Modified granular impact force laws for the OSIRIS-REx touchdown on the
surface of asteroid (101955) Bennu
Abstract
The OSIRIS-REx mission collected a sample from the surface of the
asteroid (101955) Bennu in October 2020. Here we study the impact of the
OSIRIS-REx Touch-and-Go Sampling Acquisition Mechanism (TAGSAM)
interacting with the surface of an asteroid in the framework of granular
physics. Traditional approaches to estimating the penetration depth of a
projectile into a granular medium include force laws and scaling
relationships formulated from laboratory experiments in
terrestrial-gravity conditions. However, it is unclear that these
formulations extend to the OSIRIS-REx scenario of a 1300-kg spacecraft
interacting with regolith in a microgravity environment. We studied the
TAGSAM interaction with Bennu through numerical simulations using two
collisional codes, pkdgrav and GDC-i. We validated their accuracy by
reproducing the results of laboratory impact experiments in terrestrial
gravity. We then performed TAGSAM penetration simulations varying the
following geotechnical properties of the regolith: packing fraction (P),
bulk density, inter-particle cohesion (σc), and angle of friction (ɸ).

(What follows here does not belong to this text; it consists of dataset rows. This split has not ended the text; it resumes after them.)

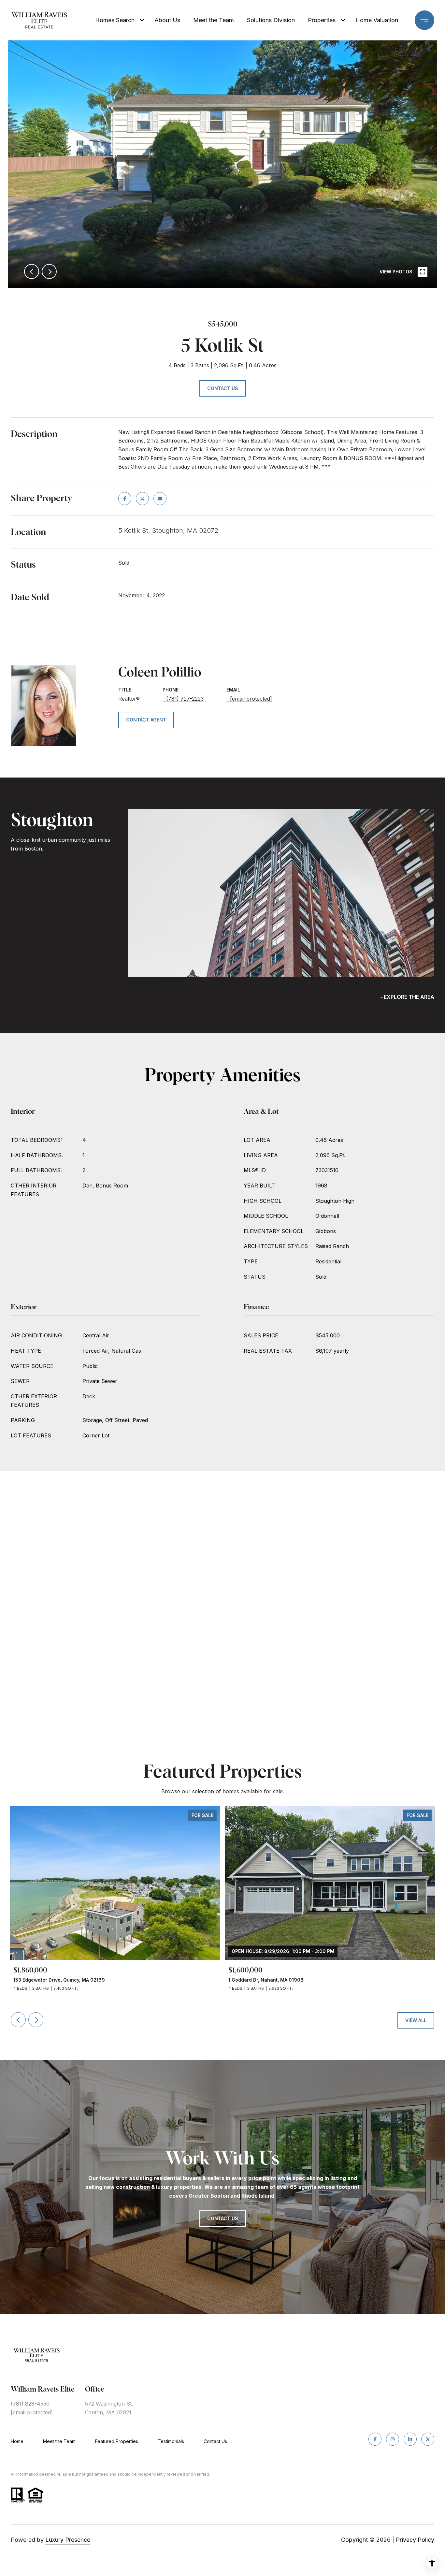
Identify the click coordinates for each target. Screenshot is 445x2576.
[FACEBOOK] (374, 2439)
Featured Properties (116, 2441)
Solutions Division (271, 20)
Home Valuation (376, 20)
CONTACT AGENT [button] (146, 719)
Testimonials (171, 2441)
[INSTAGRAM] (392, 2439)
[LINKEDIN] (410, 2439)
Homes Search (115, 20)
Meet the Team (213, 20)
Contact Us (215, 2441)
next (49, 271)
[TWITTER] (427, 2439)
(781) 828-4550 (30, 2403)
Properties (322, 20)
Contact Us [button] (222, 388)
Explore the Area (409, 997)
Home (17, 2441)
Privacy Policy (415, 2539)
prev (31, 271)
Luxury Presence (67, 2539)
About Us (167, 20)
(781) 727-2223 (185, 698)
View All (415, 2020)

We find that the outcome of a spacecraft-regolith impact has a
non-linear dependence on packing fraction. Closely packed regolith
(P≳0.6) can effectively resist the penetration of TAGSAM if ɸ≳28° and/or
σc≳50 Pa. For loosely packed regolith (P≲0.5), the penetration depth is
governed by a drag force that scales with impact velocity to the 4/3
power, consistent with energy conservation. We discuss the importance of
low-speed impact studies for predicting and interpreting
spacecraft-surface interactions. We show that these low-energy events
also provide a framework for interpreting the burial depths of large
boulders in asteroidal regolith.